> Text provided
[start]
I, William
L. Babb, was born in 1920 near the Ga. Railroad and Whitfield Wholesale
Co. in Milledgeville. My father, at the time, was employed with he Georgia
Railroad. Then we moved out to the farm near Black Springs Church. At the
age of 3, I was stricken with diphtheria which developed into polio. Dr.
Moran said I would never walk again, by with determination I over came
it, and at the age of 5 I was on the go. We lived in Baldwin County until
the fall of 1928.
We moved to Wilkinson
County. Then the Great Depression hit. In the same year, I broke my arm.
My elbow got fixed but it never worked right again. Well, I was raised
on a farm and kept going until the age of 16. At that time the CC Camps
were in operation. I lied about my age. I was supposed to be 17 and went
to New York where I spent the winter in 1936 and the early part of 1937.
I came home and stayed 6 more months, then I went to Forestry CC Camp in
North Carolina here I spent 8 months and at that time we got a CC Camp
in Steven's Pottery. I transferred down here where I finished out my time.
At the time I was in CC Camps
I started driving trucks, ‘33 and ‘34 models in the CC Camps. I also worked
in the kitchen a good bit. I learned how to cook pretty good when I have
to. But after the CC Camps, I started driving trucks regular. Hauling logs,
lumber, pulpwood or whatever. I left that and went to driving a dump truck.
[end]
> Information provided
[start]
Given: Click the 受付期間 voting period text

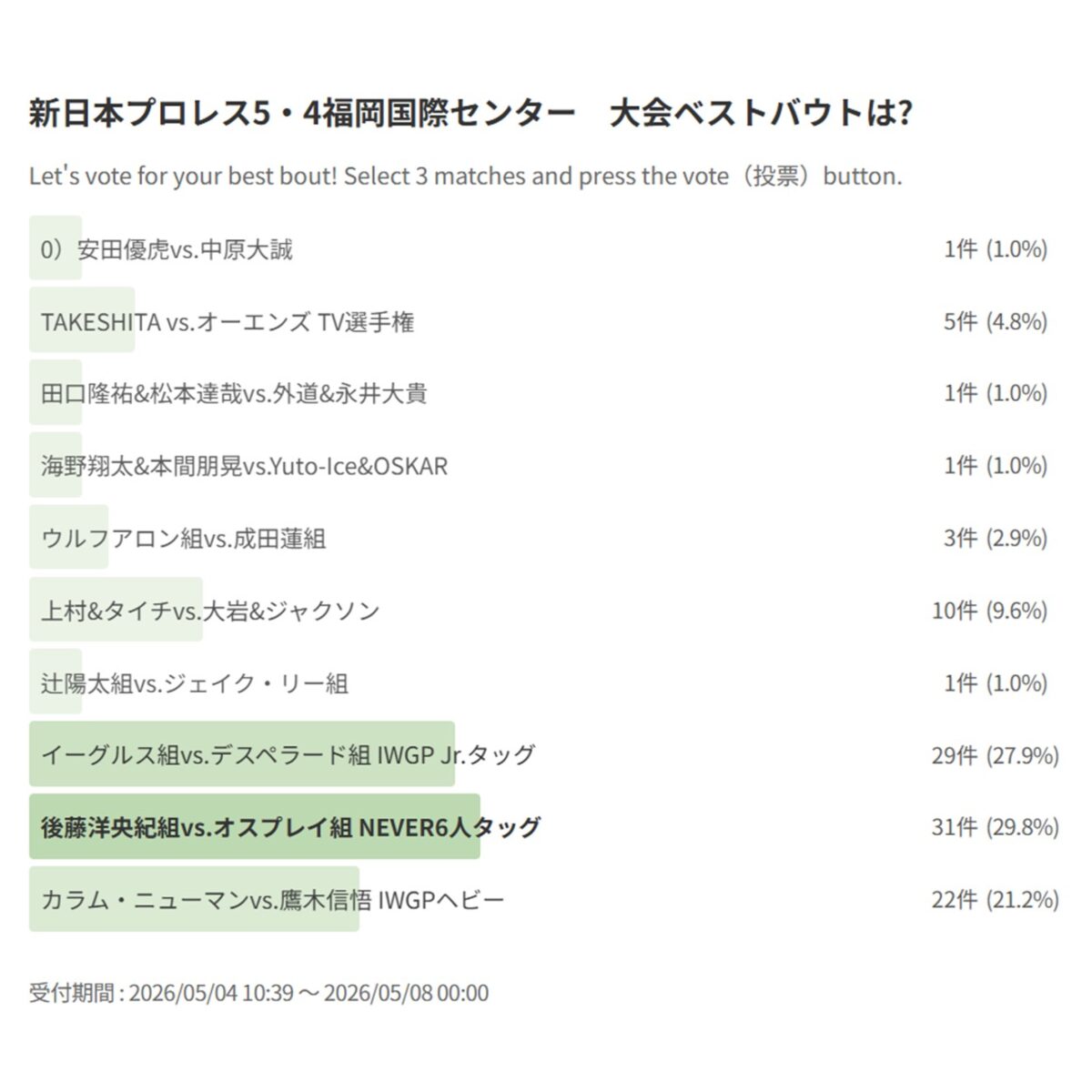Looking at the screenshot, I should [x=258, y=992].
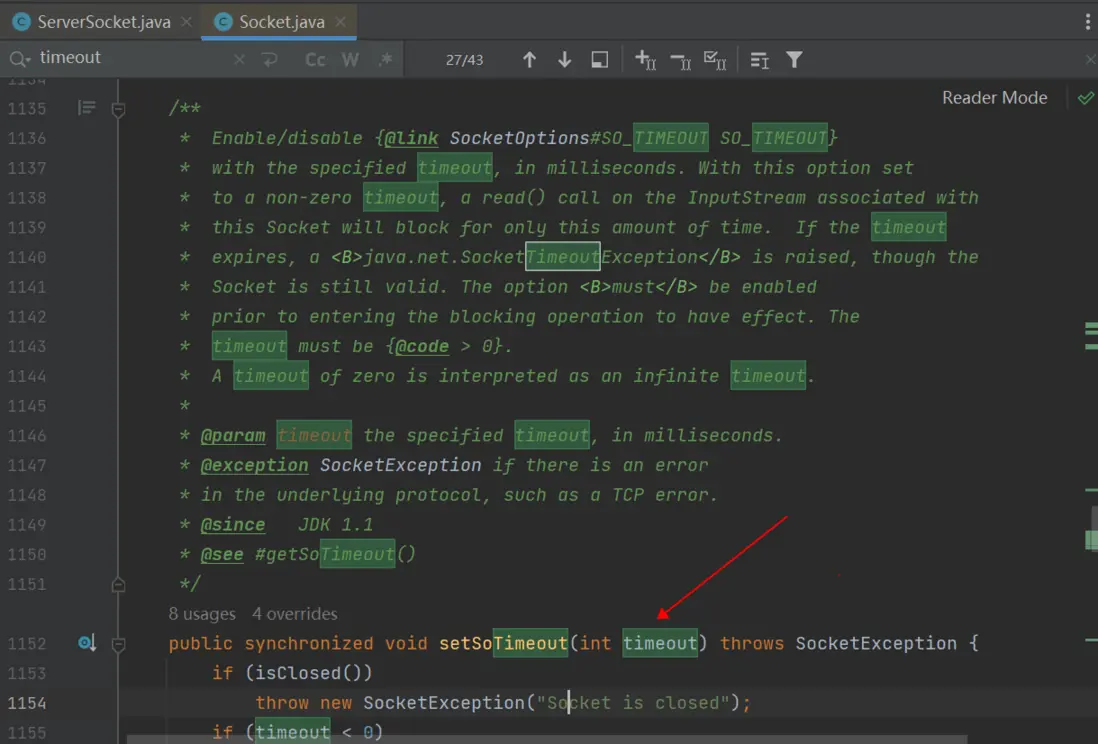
[end]
> Written exercise A
Using the memoir of William L. Babb, decide whether each statement agrees with it, answering yes or no and quoting the deciding words: (i) He was born in Milledgeville. (ii) He was 18 when he joined the CC Camps. (iii) His family moved to Wilkinson County.
> Written exercise B
According to the memoir of William L. Babb, what illness struck him at age 3 and developed into polio?
The data is not required for the following work.

> Right answer A
(i) Yes: "was born in 1920 near the Ga. Railroad and Whitfield Wholesale Co. in Milledgeville."
(ii) No: "kept going until the age of 16. At that time the CC Camps were in operation."
(iii) Yes: "We moved to Wilkinson County."

> Right answer B
Diphtheria.